Stochastic gradient descent, specified by --optimizer "sgd", depends primarily on two
parameters: the step size (--step_size) and the maximum number of iterations
(--max_iterations). In addition, a normalized starting point can be used (--normalize),
which is necessary if many warnings of the form ’Denominator of p_i is 0!' are given.
Tuning the step size can be a tedious affair. In general, the step size is too large if
the objective is not mostly uniformly decreasing, or if zero-valued denominator warnings
are being issued. The step size is too small if the objective is changing very slowly.
Setting the termination condition can be done easily once a good step size parameter is
found; either increase the maximum iterations to a large number and allow SGD to find a
minimum, or set the maximum iterations to 0 (allowing infinite iterations) and set the
tolerance (--tolerance) to define the maximum allowed difference between objectives for
SGD to terminate. Be careful -- setting the tolerance instead of the maximum iterations
can take a very long time and may actually never converge due to the properties of the SGD
optimizer.

The L-BFGS optimizer, specified by --optimizer "lbfgs", uses a back-tracking line search
algorithm to minimize a function. The following parameters are used by L-BFGS: --num_basis
(specifies the number of memory points used by L-BFGS), --max_iterations,
--armijo_constant, --wolfe, --tolerance (the optimization is terminated when the gradient
norm is below this value), --max_line_search_trials, --min_step and --max_step (which both
refer to the line search routine). For more details on the L-BFGS optimizer, consult
either the mlpack L-BFGS documentation (in lbfgs.hpp) or the vast set of published
literature on L-BFGS.

By default, the SGD optimizer is used.

REQUIRED OPTIONS

       --input_file (-i) [string]
              Input dataset to run NCA on.

       --output_file (-o) [string]
              Output file for learned distance matrix.

OPTIONS

       --armijo_constant (-A) [double]
              Armijo constant for L-BFGS. Default value 0.0001.

       --help (-h)
              Default help info.

       --info [string]
              Get help on a specific module or option.  Default value ''.

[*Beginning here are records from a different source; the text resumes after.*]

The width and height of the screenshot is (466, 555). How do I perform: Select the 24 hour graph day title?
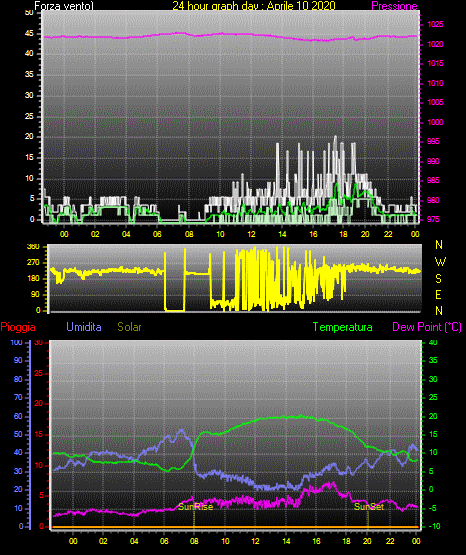tap(254, 6)
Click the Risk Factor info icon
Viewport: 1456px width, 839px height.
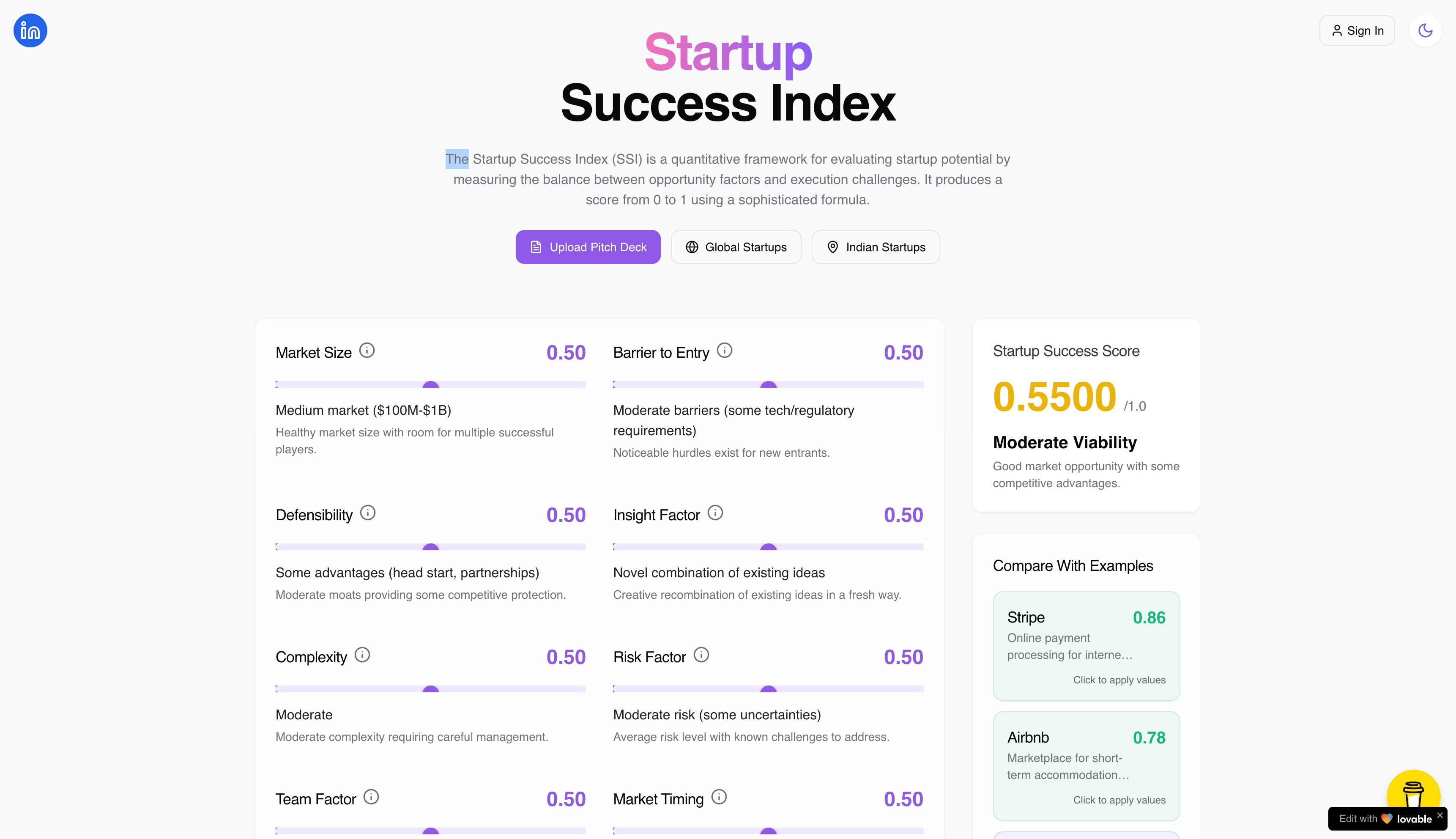coord(701,654)
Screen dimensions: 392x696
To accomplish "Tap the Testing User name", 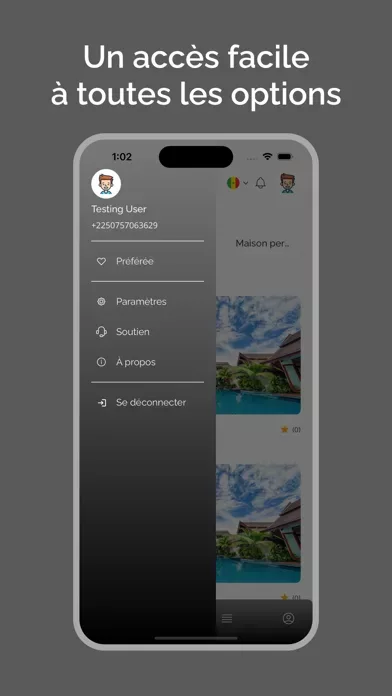I will [x=119, y=209].
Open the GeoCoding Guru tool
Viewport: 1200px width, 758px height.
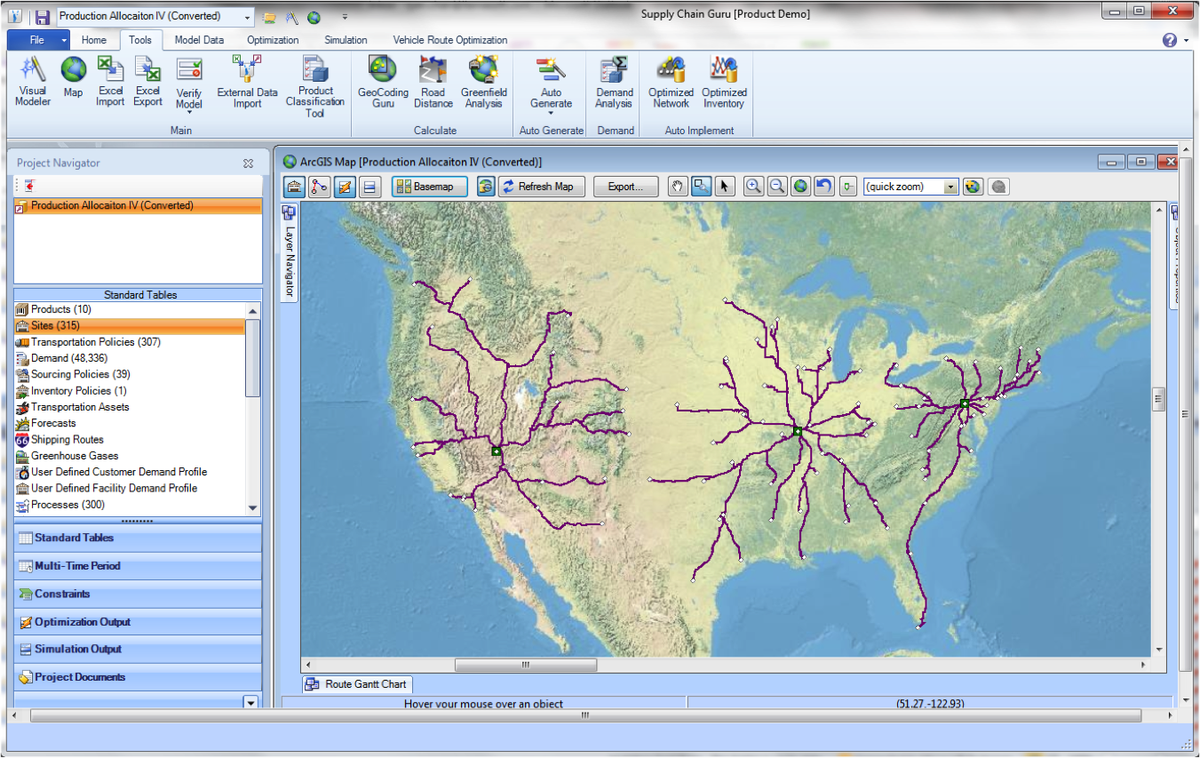381,82
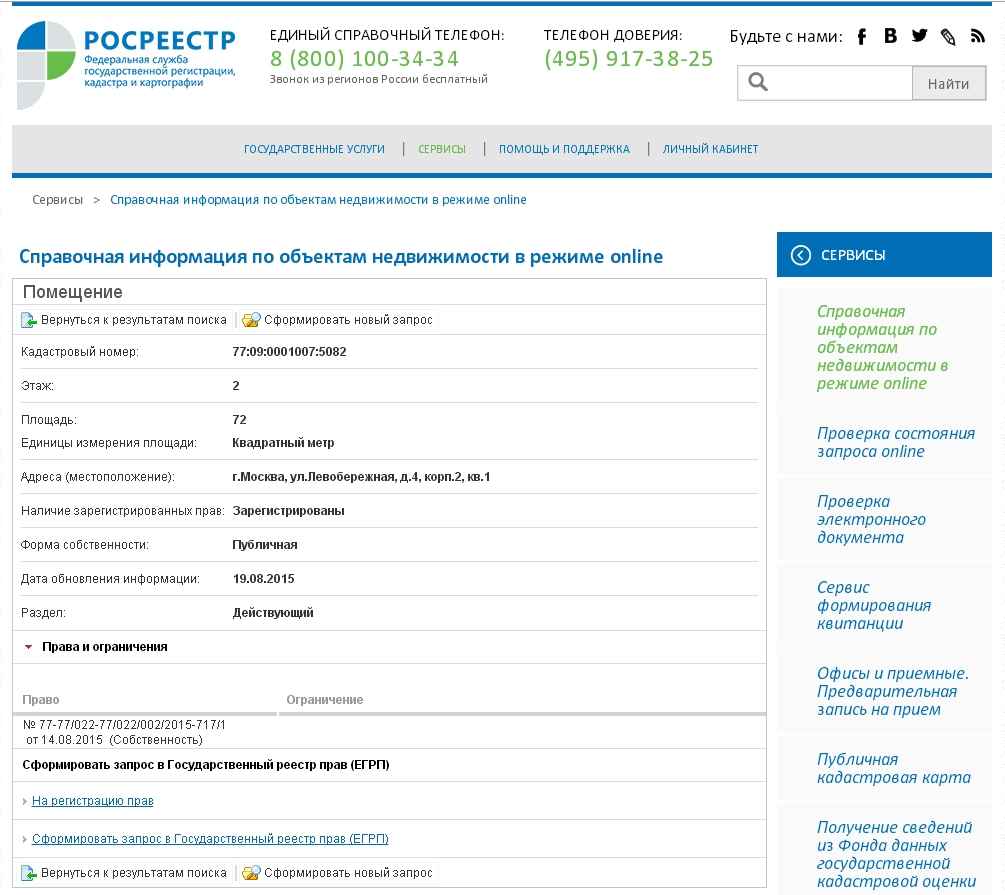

       --labels_file (-l) [string]
              File of labels for input dataset. Default value ''.

       --linear_scan (-L)
              Don't shuffle the order in which data points are visited for SGD.

       --max_iterations (-n) [int]
              Maximum number of iterations for SGD or L-BFGS  (0  indicates  no  limit).  Default
              value 500000.

       --max_line_search_trials (-T) [int]
              Maximum number of line search trials for L-BFGS. Default value 50.

       --max_step (-M) [double]
              Maximum step of line search for L-BFGS. Default value 1e+20.

       --min_step (-m) [double]
              Minimum step of line search for L-BFGS. Default value 1e-20.

       --normalize (-N)
              Use  a  normalized  starting point for optimization. This is useful for when points
              are far apart, or when SGD is returning NaN.

       --num_basis (-B) [int]
              Number of memory points to be stored for L-BFGS. Default value 5.

       --optimizer (-O) [string]
              Optimizer to use; "sgd" or "lbfgs". Default value 'sgd'.

       --seed (-s) [int]
              Random seed. If 0, 'std::time(NULL)' is used.  Default value 0.

       --step_size (-a) [double]
              Step size for stochastic gradient descent (alpha). Default value 0.01.

       --tolerance (-t) [double]
              Maximum tolerance for termination of SGD or L-BFGS. Default value 1e-07.

       --verbose (-v)
              Display informational messages and the full list of parameters and  timers  at  the
              end of execution.

       --version (-V)
              Display the version of mlpack.

       --wolfe (-w) [double]
              Wolfe condition parameter for L-BFGS. Default value 0.9.

ADDITIONAL INFORMATION

       For  further  information,  including  relevant papers, citations, and theory, consult the
       documentation found at http://www.mlpack.org or included with your DISTRIBUTION OF MLPACK.

                                                                                    mlpack_nca(1)